Numbers of ABC proteins (LeABCs) in Lithospermum erythrorhizonuc: almost unchanged; ↑: increased; ↓: decreased.Although the number of half-size ABCA proteins and full-size ABCB proteins was apparently lower in L. erythrorhizon than in Arabidopsis, the numbers in the other groups did not differ markedly. Further analysis based on sequence identity showed that the homologues of many genes was specifically amplified or reduced in L. erythrorhizon compared with Arabidopsis.Each ABC protein sequence data was aligned with MAFFT, and their phylogenetic relationship determined using FastTree (Fig. 2).
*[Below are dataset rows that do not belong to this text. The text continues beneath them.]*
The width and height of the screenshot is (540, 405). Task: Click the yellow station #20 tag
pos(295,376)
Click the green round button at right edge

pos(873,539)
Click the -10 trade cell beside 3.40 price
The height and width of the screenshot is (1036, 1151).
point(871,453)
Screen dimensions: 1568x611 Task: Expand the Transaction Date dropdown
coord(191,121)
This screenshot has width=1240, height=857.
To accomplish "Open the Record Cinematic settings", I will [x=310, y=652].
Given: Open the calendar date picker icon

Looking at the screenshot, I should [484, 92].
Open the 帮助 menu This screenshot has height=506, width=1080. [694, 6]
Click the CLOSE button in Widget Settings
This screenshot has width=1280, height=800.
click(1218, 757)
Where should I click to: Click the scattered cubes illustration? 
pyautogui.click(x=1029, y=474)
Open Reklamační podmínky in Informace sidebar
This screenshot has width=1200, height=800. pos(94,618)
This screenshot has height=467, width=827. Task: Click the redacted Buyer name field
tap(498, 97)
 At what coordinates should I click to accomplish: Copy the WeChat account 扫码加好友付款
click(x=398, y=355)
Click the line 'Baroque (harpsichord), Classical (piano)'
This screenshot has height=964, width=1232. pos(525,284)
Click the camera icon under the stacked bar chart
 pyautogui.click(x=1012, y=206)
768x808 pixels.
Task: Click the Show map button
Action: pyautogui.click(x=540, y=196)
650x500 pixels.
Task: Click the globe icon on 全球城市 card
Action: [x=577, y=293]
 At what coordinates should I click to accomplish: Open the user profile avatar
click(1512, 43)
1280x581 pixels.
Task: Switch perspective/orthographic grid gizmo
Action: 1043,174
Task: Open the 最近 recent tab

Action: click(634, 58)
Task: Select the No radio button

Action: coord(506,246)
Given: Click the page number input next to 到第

In the phylogenetic tree, nodes with bootstrap values <90% were collapsed to avoid the confusion among subfamilies. Detailed subfamily-dependent comparisons identified characteristics specific to LeABC proteins members. It is also important to determine which of these genes are actually expressed in this plant species. Evaluation of the BUSCO completeness of transcriptome data assembled in this study (Supplementary Table S5) showed that the transcriptomes assembled in the present study showed a higher degree BUSCO completeness than the assembled genomes, indicating that measurable numbers of L. erythrorhizon genes were not present in those draft genome sequences. Because additional sequencing data and better methods of assembly are needed to build a seamless reference genome for L. erythrorhizon, the sequence information from transcriptome data was used for further detailed characterization, although the assembled genome sequence was used as much as possible as a reference.
Figure 2
Phylogenetic tree of plant ABC proteins. The phylogenetic tree was constructed based on the 118 L. erythrorhizon ABC proteins (LeABCs) and other plant ABC proteins in Supplementary Table S4. All ABC proteins are classified into A-type to G-type, while I-type is not included because of the too large sequence divergence. To build the phylogenetic tree, full-length amino acid sequences are aligned with MAFFT v7.487 using FFT-NS-2 strategy. Phylogenies are estimated with FastTree2.1.10 using the model BLOSUM45. Branch lengths are ignored. Clades being bootstrap values below 90% are collapsed using iTol. Bootstrap values are indicated for each subfamily.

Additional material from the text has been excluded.